Stored items:
##############################

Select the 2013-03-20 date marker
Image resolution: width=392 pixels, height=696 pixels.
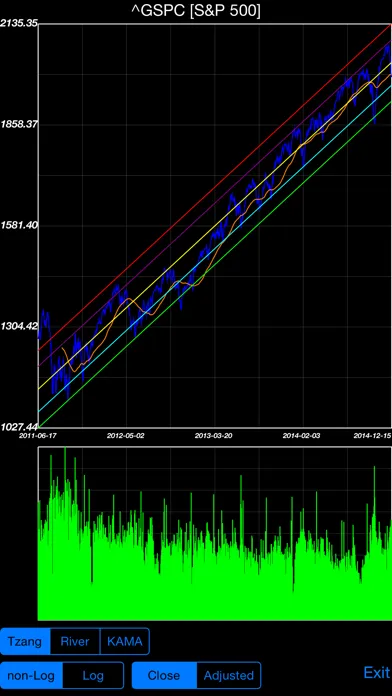[x=214, y=436]
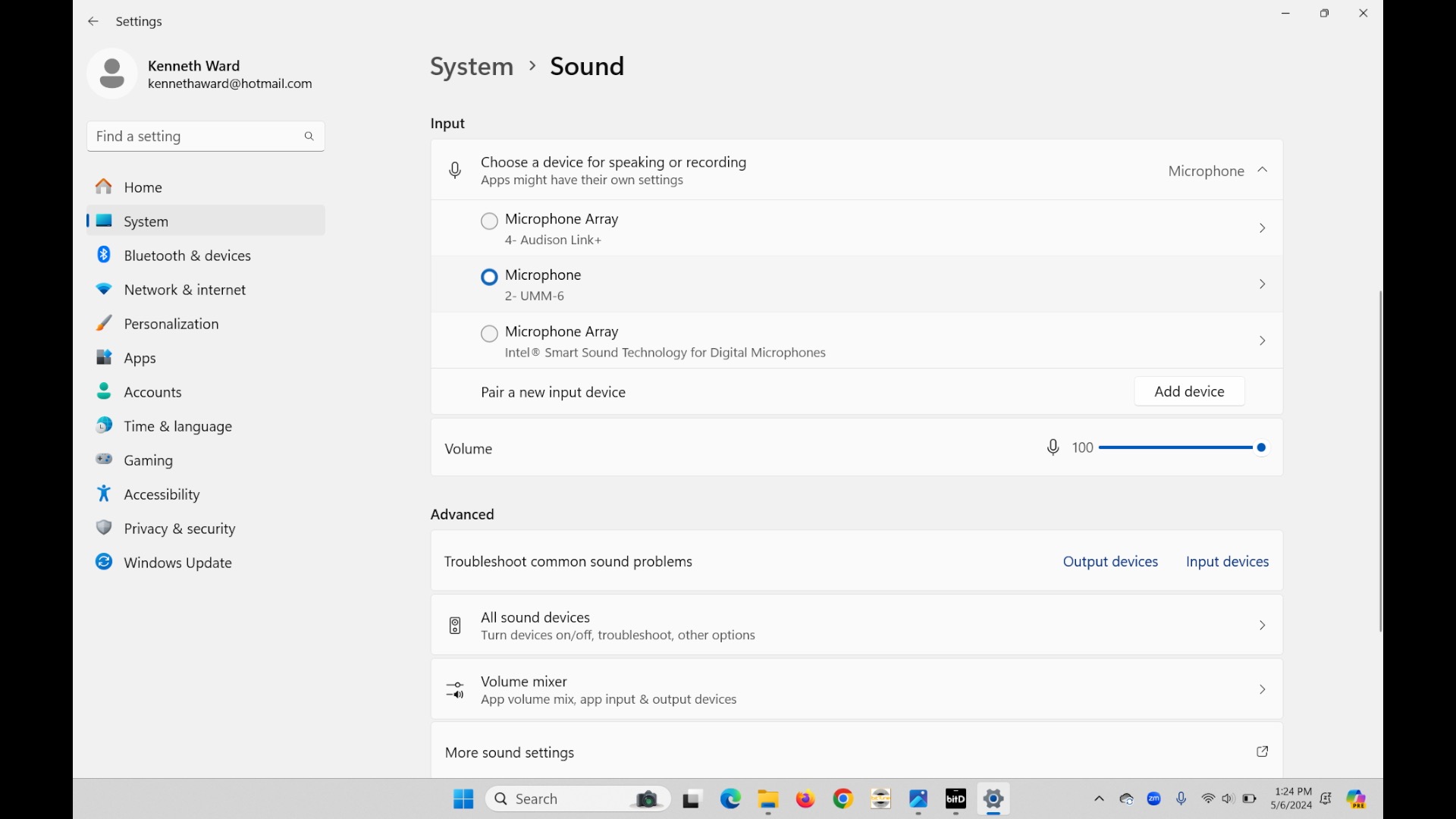Click the Windows Start button
The width and height of the screenshot is (1456, 819).
463,799
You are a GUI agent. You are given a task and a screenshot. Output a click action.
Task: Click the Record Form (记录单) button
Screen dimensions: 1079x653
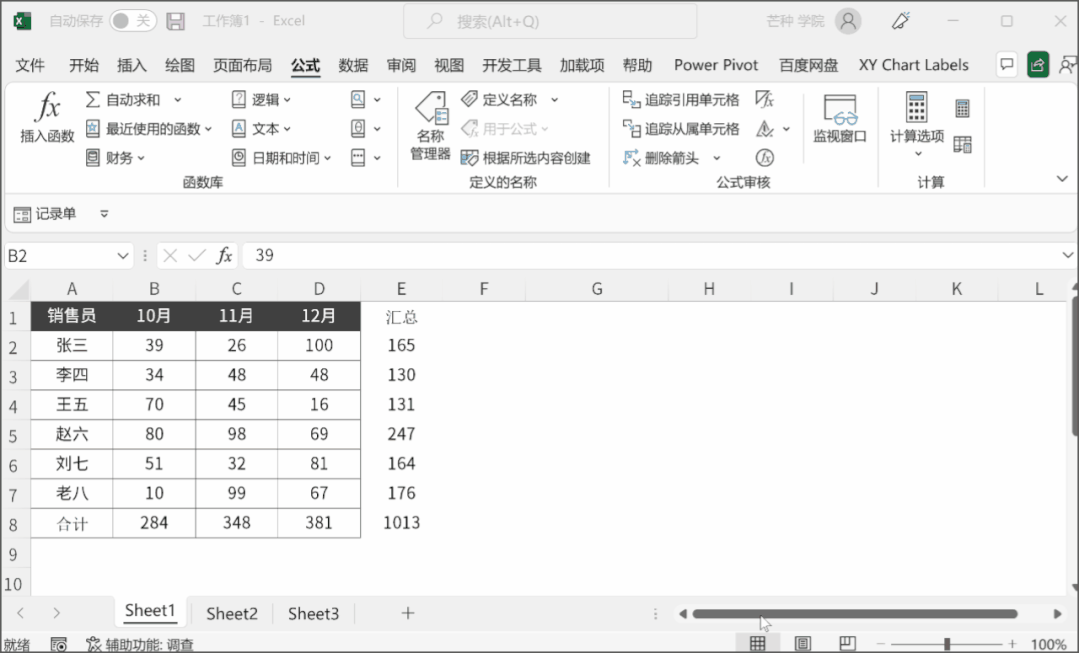tap(46, 214)
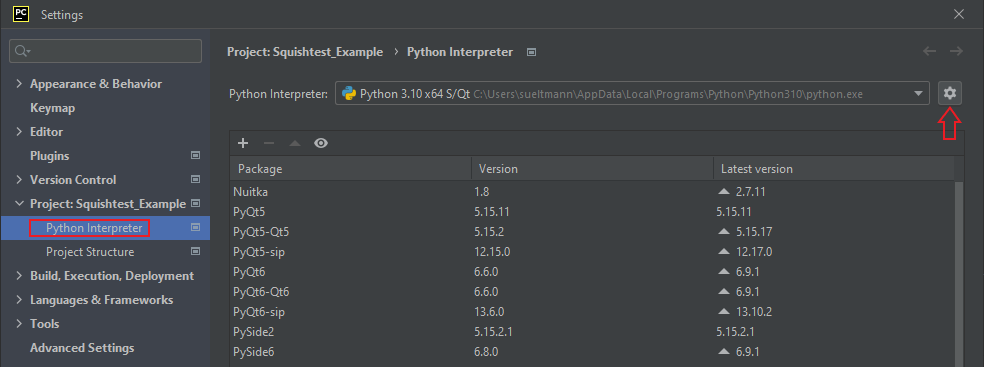Click the project-level icon beside Plugins
Screen dimensions: 984x367
coord(195,155)
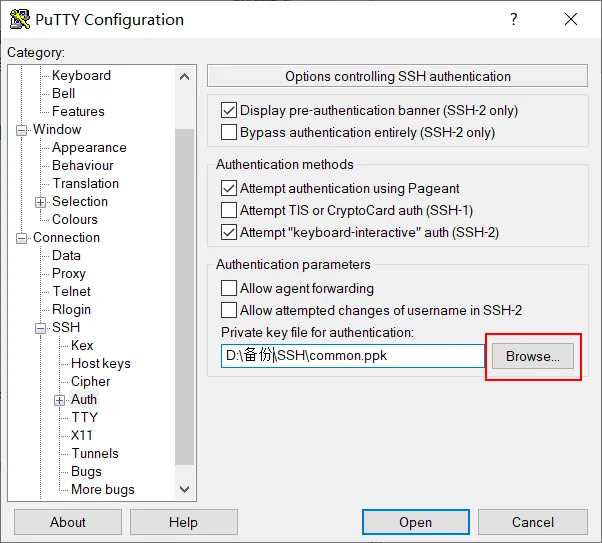Enable Allow agent forwarding

click(228, 288)
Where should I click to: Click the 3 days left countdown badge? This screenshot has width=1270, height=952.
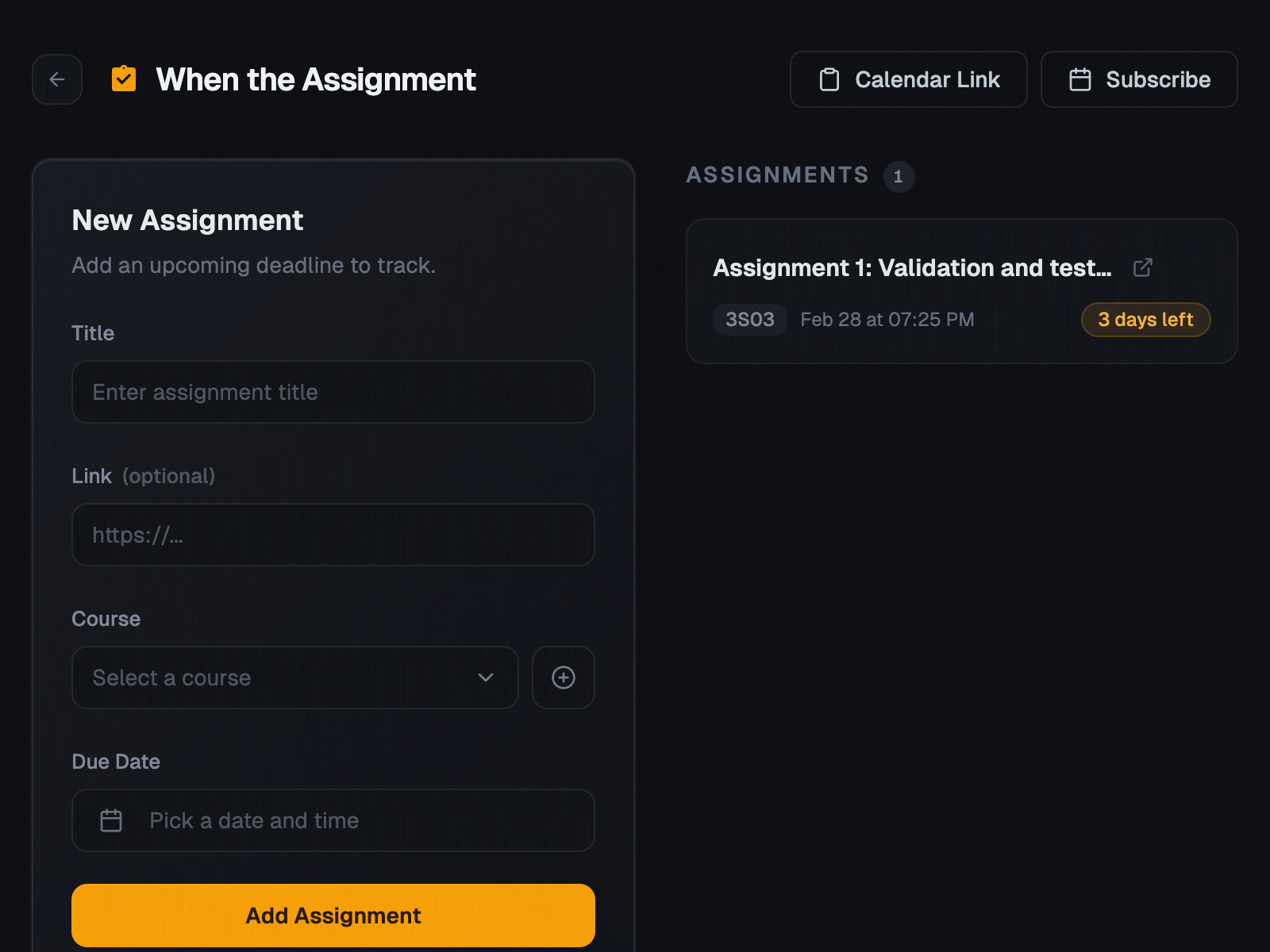(x=1145, y=319)
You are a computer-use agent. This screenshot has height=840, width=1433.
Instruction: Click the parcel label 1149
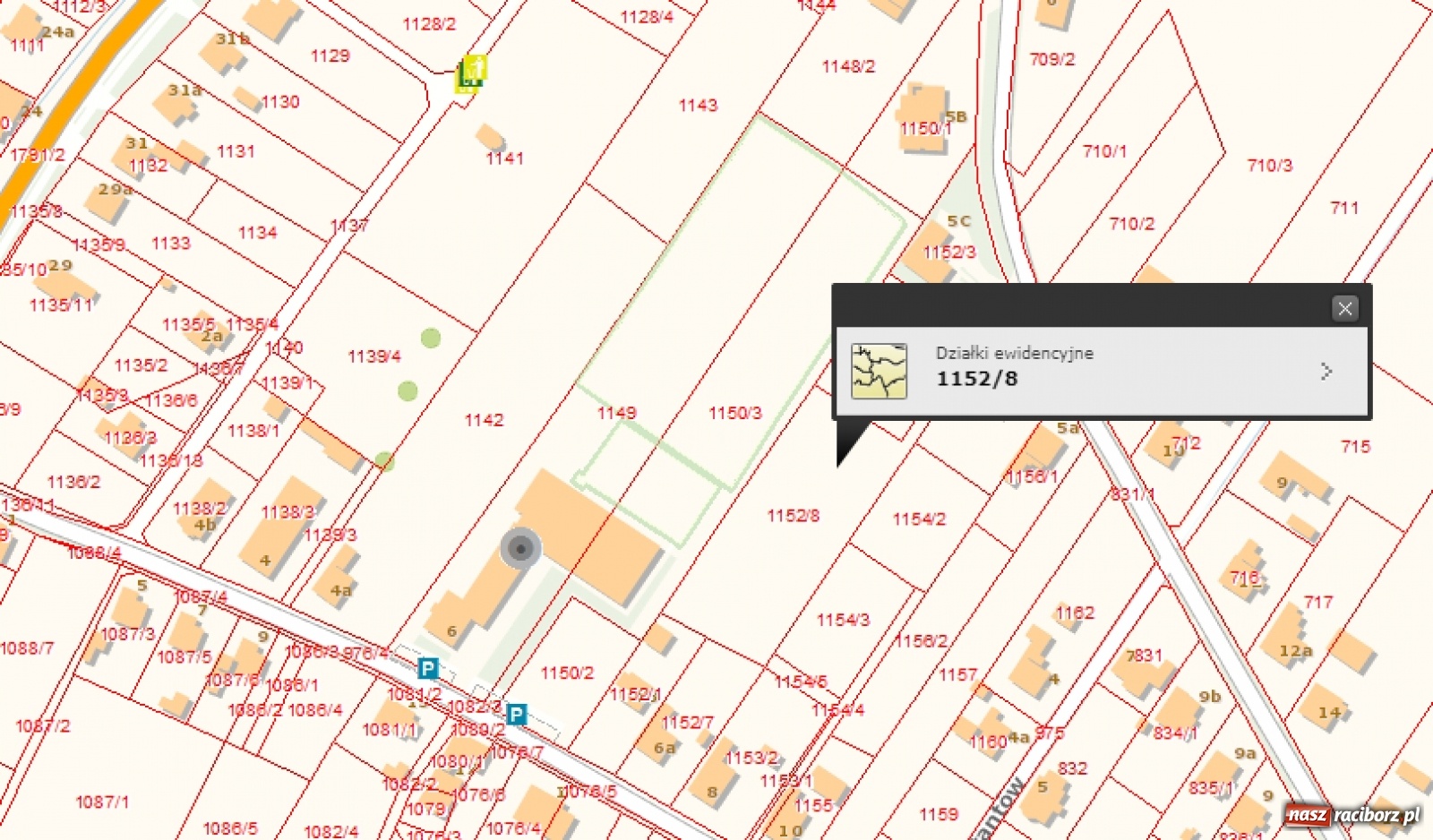click(x=616, y=413)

##############################

*REQUIRED ACTION*. Your task is to repeat the data above exactly while excluding the pictures.

*RESPONSE TO THE TASK*.
Select the 2013-03-20 date marker
Image resolution: width=392 pixels, height=696 pixels.
[x=214, y=436]
Click the Windows Start button
The width and height of the screenshot is (1456, 819).
463,799
You are a GUI agent. You are given a task and a screenshot. Output a click action.
Task: Click the Record Form (记录单) button
Screen dimensions: 1079x653
tap(46, 214)
Click the project-level icon beside Plugins
Screen dimensions: 984x367
coord(195,155)
Enable Allow agent forwarding

click(228, 288)
Where should I click to: Click the 3 days left countdown badge? This screenshot has width=1270, height=952.
(x=1145, y=319)
You are a computer-use agent. This screenshot has height=840, width=1433.
Instruction: Click the parcel label 1149
click(x=616, y=413)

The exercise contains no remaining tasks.